Ambiance très particulière pour cette nouvelle qui nous touche et nous interroge à la fois.

Porteur, de Matthieu Estiez
Comme une poignée d'hommes, Ethan est un Porteur, il abrite dans son corps un embryon d'Ange en développement. Ses sens sont plus affutés, des visions l'accablent et des fidèles religieux se pressent sous ses fenêtres en attendant la naissance de l'être lumineux.
Miracle ici aussi, mais plus ambivalent, car il ne fait pas toujours bon être le père d'un enfant divin.

Écogénèse, de Sylvain Malfettes-Vinsonneau
Vellei et Aiko partent s'occuper d'un petit arbre malingre... le premier arbre à pousser sur Mars !
Une nouvelle de hard-SF qui évoque la terraformation de Mars, sympa mais manquant un peu de souffle.

Rendez-nous Tom Selleck, de Paul Simon
Malherbe est fier de diriger les recherches scientifiques sur le Grand collisionneur de hadrons.
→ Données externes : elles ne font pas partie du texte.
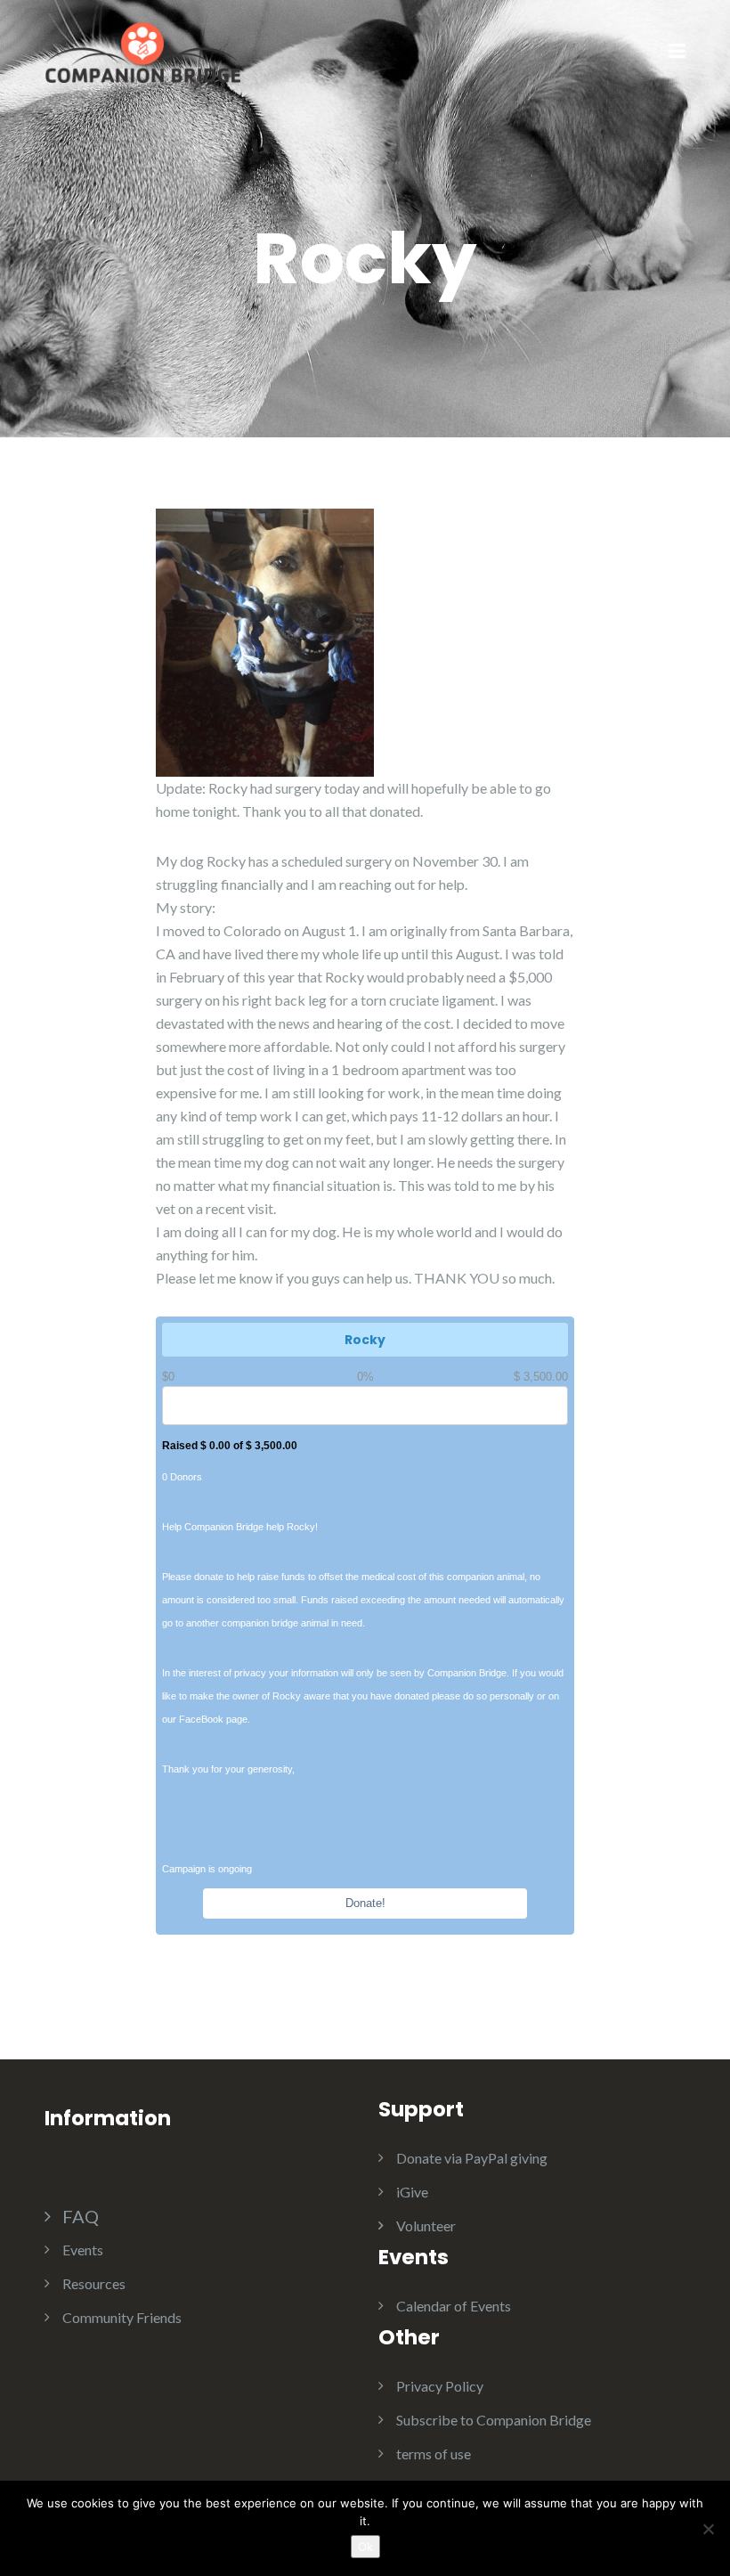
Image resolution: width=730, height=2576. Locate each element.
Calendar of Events (453, 2305)
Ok (365, 2546)
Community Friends (122, 2317)
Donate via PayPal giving (472, 2157)
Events (82, 2249)
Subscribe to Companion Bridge (493, 2419)
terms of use (433, 2453)
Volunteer (426, 2225)
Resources (94, 2283)
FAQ (80, 2216)
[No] (708, 2529)
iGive (412, 2191)
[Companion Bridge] (142, 50)
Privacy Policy (439, 2385)
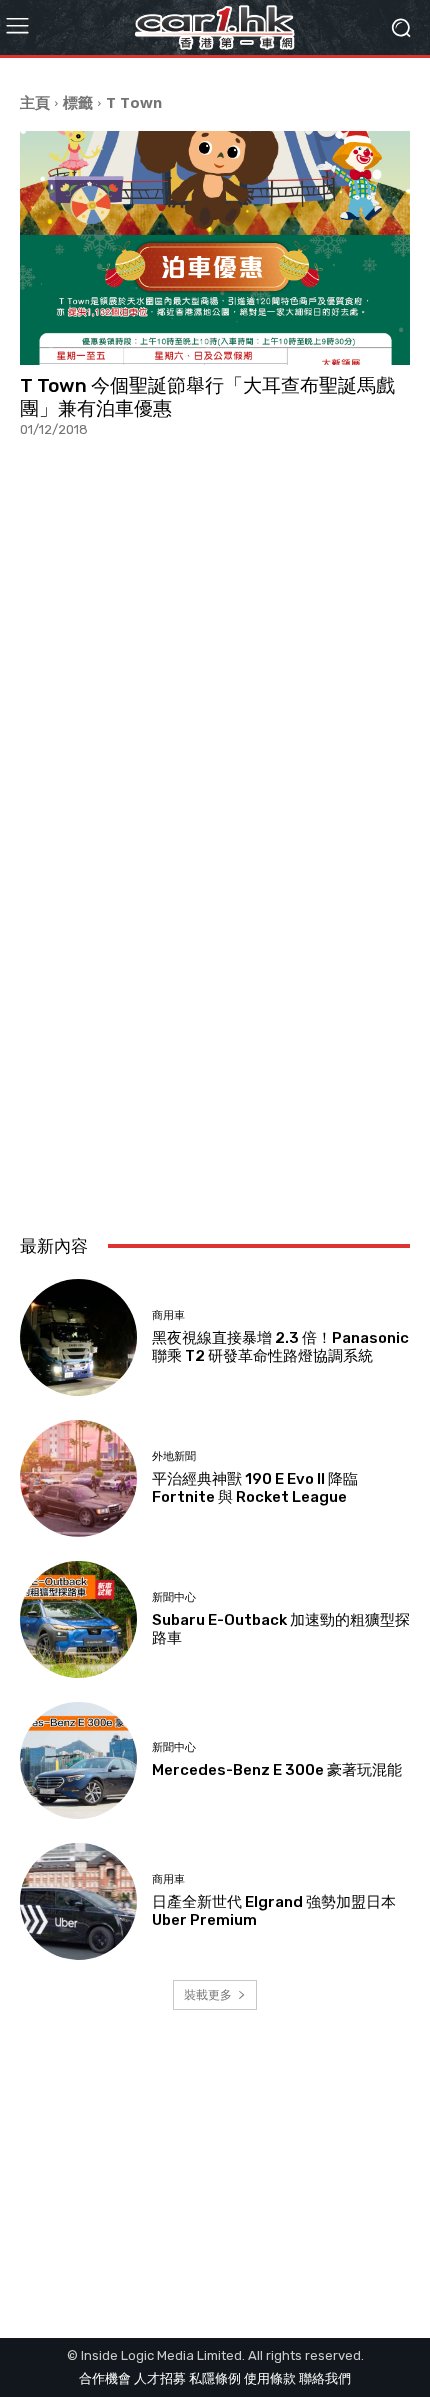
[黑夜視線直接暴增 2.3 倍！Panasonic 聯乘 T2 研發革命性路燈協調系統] (78, 1337)
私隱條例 (215, 2378)
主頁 (35, 102)
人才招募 (160, 2378)
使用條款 (270, 2378)
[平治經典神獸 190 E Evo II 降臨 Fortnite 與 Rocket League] (78, 1478)
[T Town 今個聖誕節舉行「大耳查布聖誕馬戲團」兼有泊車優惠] (215, 248)
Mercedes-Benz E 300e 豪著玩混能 (277, 1770)
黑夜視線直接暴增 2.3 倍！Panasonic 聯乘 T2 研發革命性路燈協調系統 (280, 1347)
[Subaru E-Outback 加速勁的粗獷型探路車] (78, 1619)
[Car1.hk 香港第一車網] (215, 27)
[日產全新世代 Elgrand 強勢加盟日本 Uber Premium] (78, 1901)
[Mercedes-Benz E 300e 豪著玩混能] (78, 1760)
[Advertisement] (215, 978)
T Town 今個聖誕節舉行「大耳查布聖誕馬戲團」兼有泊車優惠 (207, 397)
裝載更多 (208, 1994)
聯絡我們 (325, 2378)
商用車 (168, 1315)
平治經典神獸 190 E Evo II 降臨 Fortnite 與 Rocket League (255, 1488)
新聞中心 (174, 1597)
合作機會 (105, 2378)
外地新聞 (174, 1456)
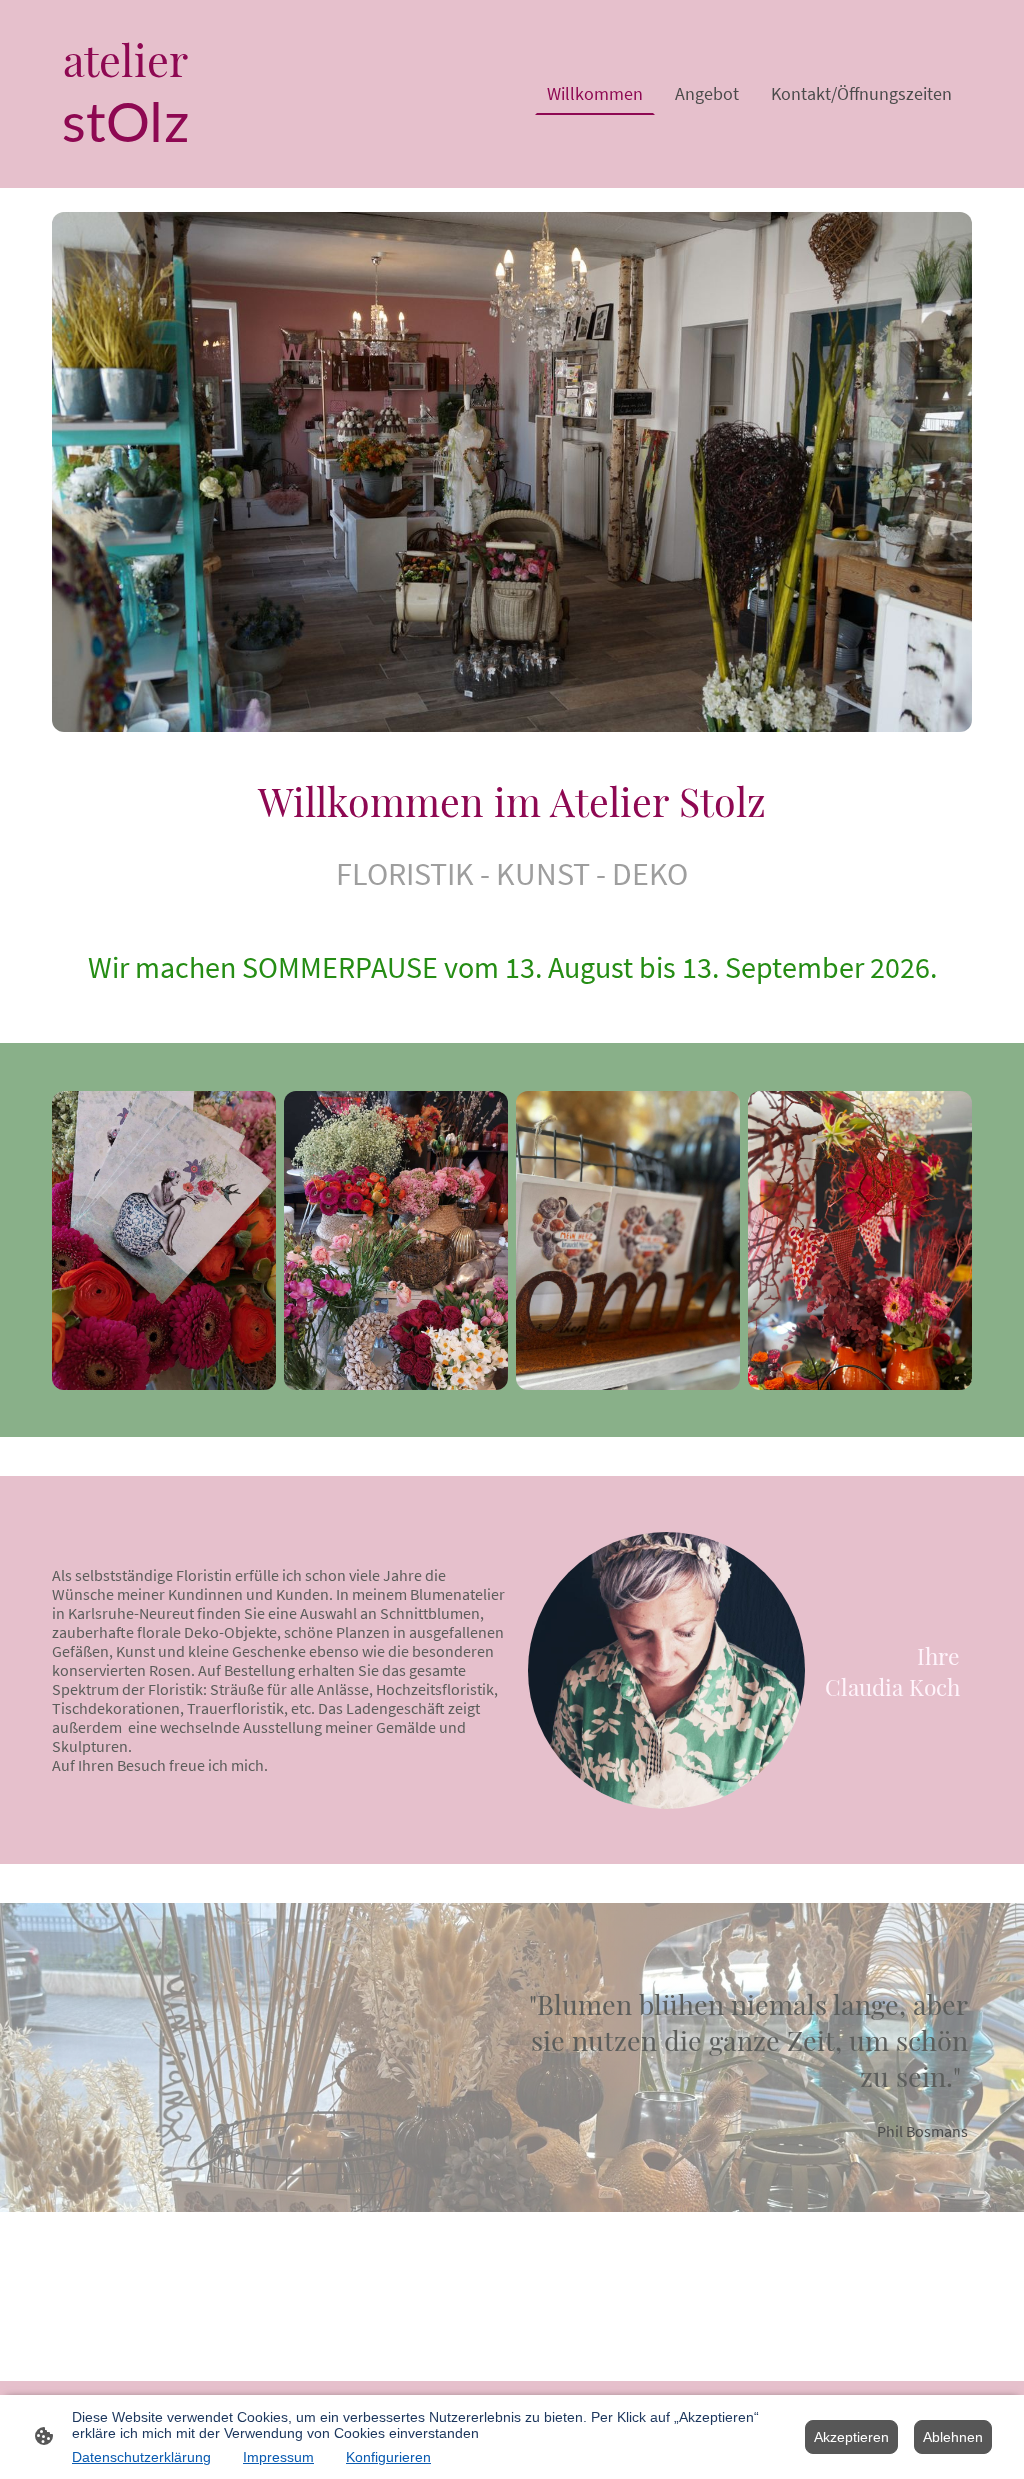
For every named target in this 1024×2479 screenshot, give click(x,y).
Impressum (278, 2457)
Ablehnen (953, 2437)
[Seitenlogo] (125, 171)
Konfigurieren (388, 2457)
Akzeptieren (851, 2437)
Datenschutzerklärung (141, 2457)
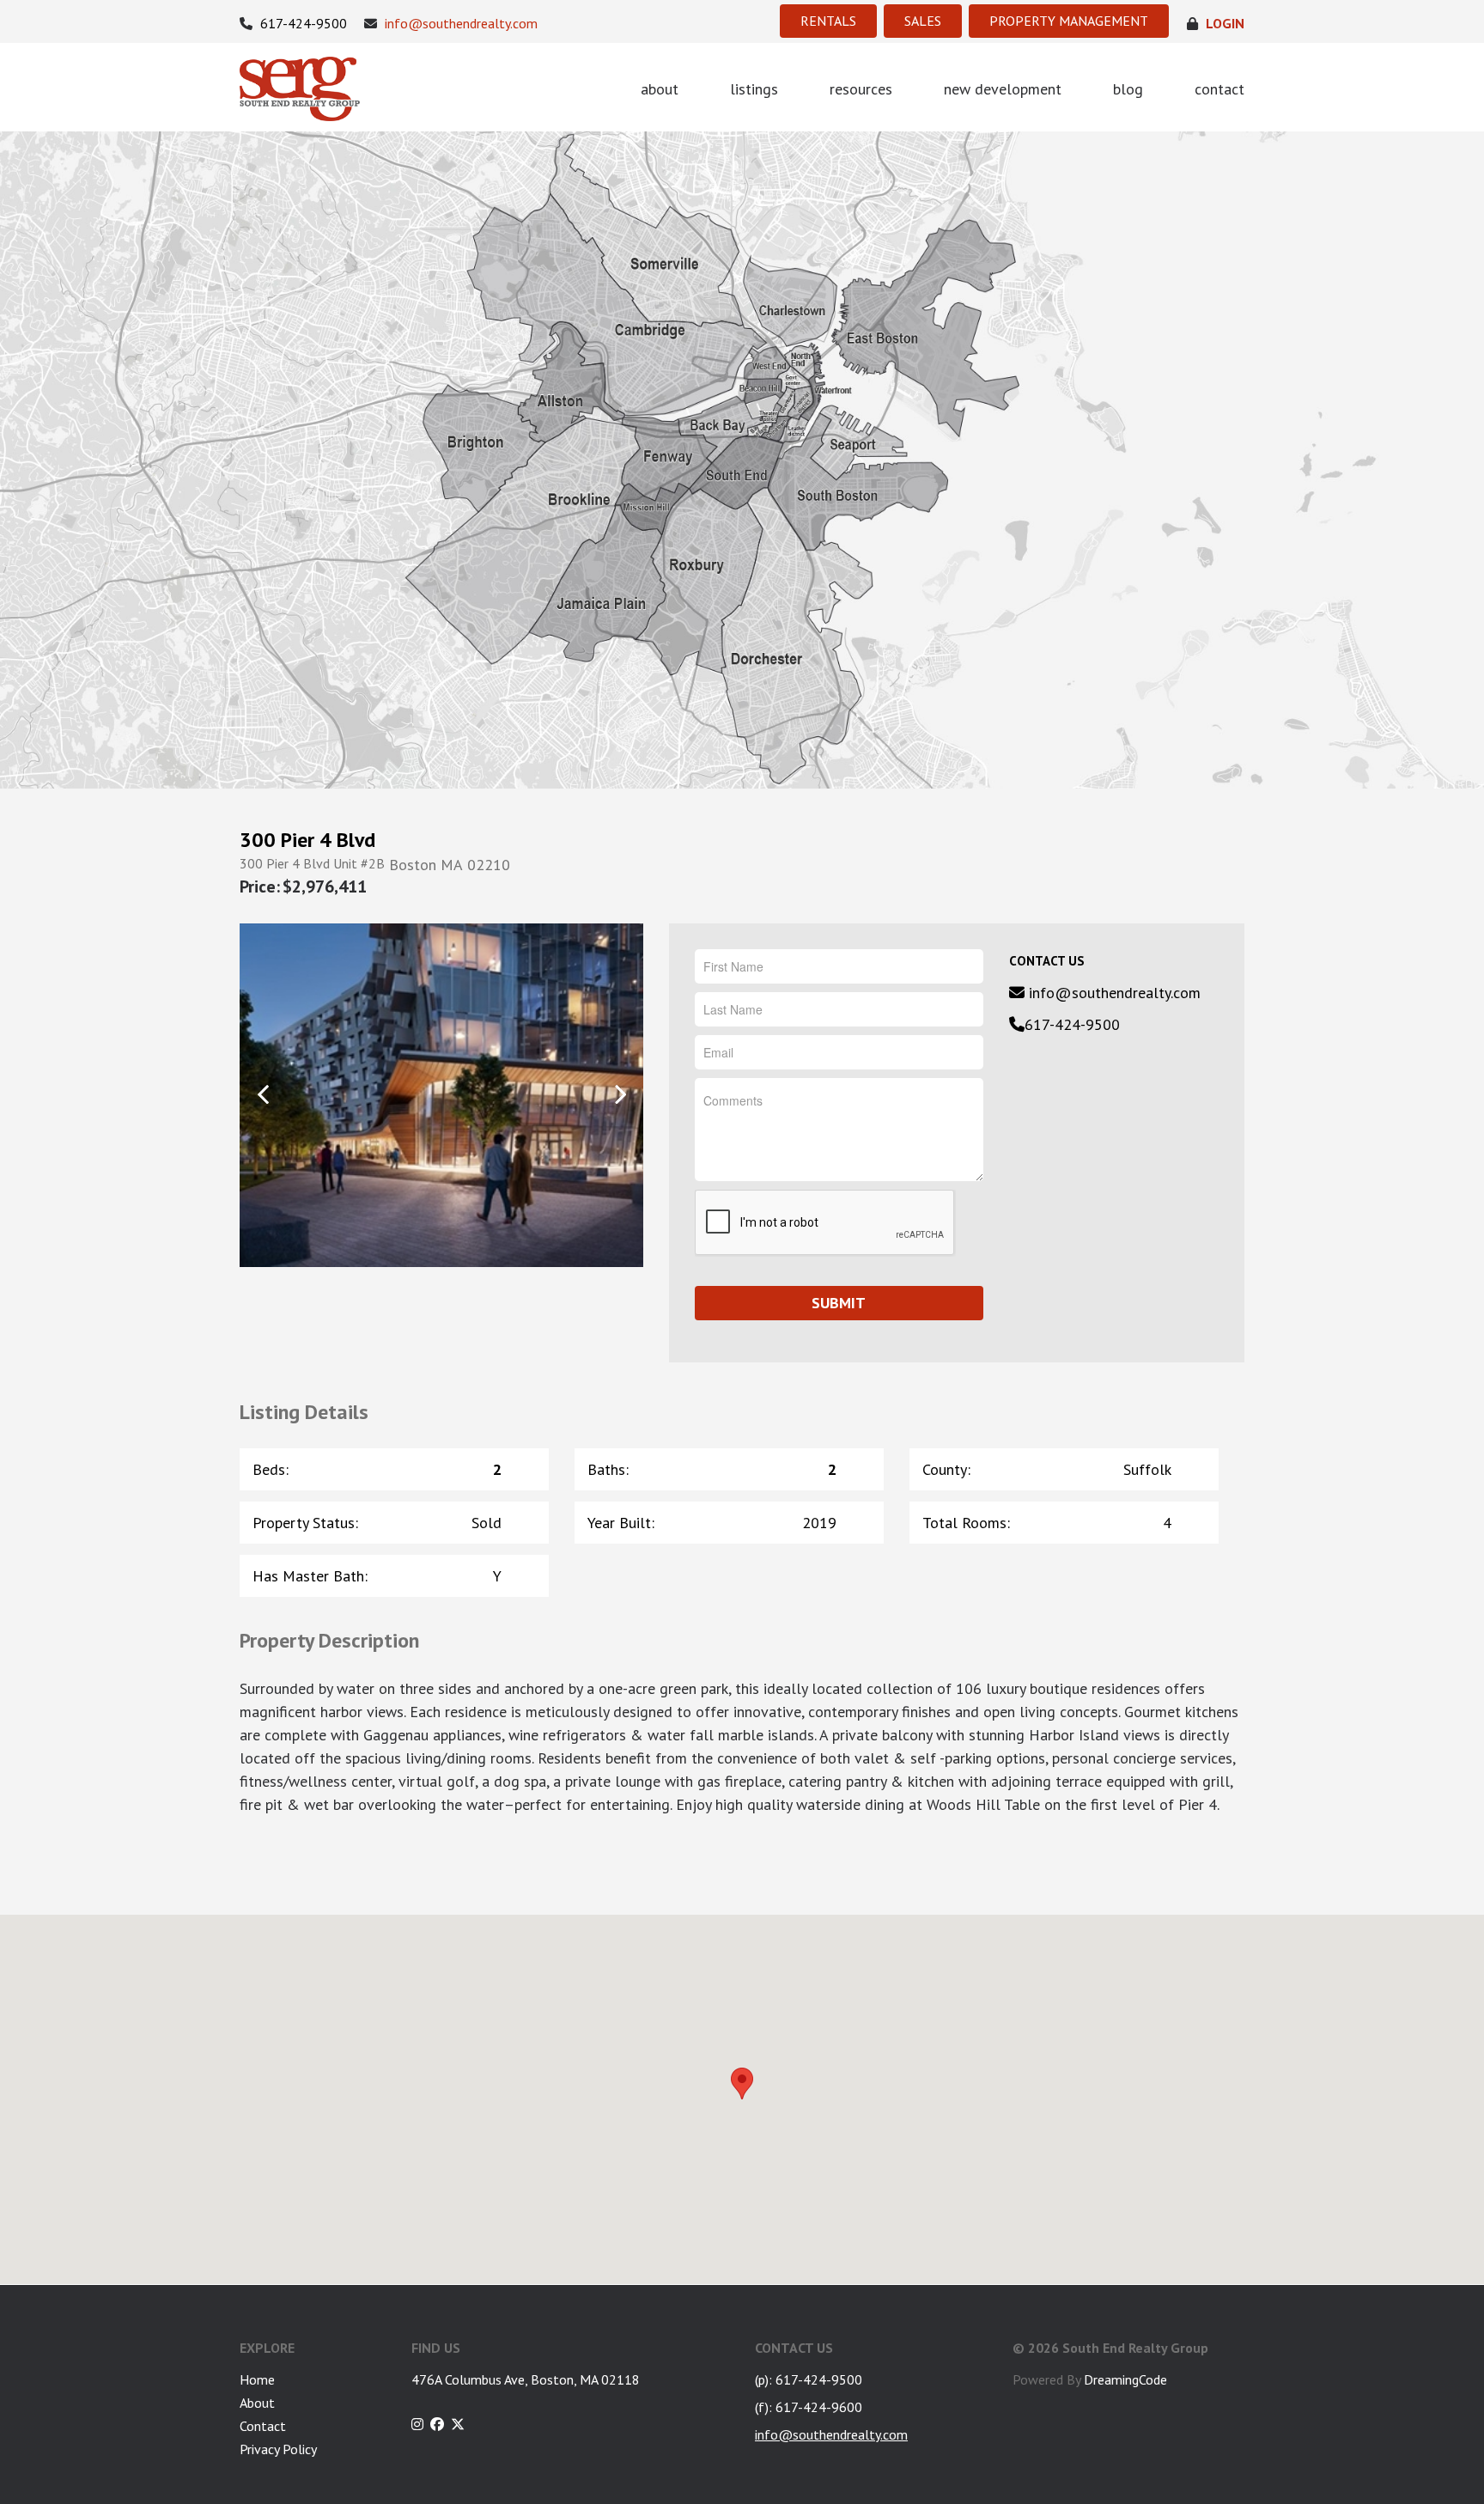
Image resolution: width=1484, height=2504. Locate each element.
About (257, 2402)
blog (1128, 89)
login (1223, 23)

Les illuminés qui assurent que les activations de l'engin provoquent des altérations de la réalité le font rigoler plus qu'autre chose. Quoique...
Cette nouvelle est assurément ma préférée de ce numéro ! Certes, on se doute du genre de rebondissements finaux qui vont advenir, mais la progression est bien construite et le texte m'a bien fait sourire ! J'ai découvert après coup que ces théories (le lien entre les effets Mandela, l'immortalité quantique, les univers parallèles et les expériences du CERN..) faisaient l'objet de nombreux articles sur internet, mais cela n'enlève rien à la créativité de l'auteur pour les intégrer dans son récit.

Eugéno, d'Aude Lapadu-Hargues 
Dans un monde où les parents sélectionnent les meilleures caractéristiques génétiques pour leurs enfants, il est difficile de se distinguer de ses camarades tous aussi parfaits que soi.
Une bonne idée de départ plus un style efficace, pour au final un chouette texte.

Le prix Pépin récompense des micro-nouvelles de SF de trois-cents signes maximum. Les pépins sont toujours de petites pépites et cette édition 2024 ne déroge pas à cette règle, la lecture en est un pur moment de réjouissance !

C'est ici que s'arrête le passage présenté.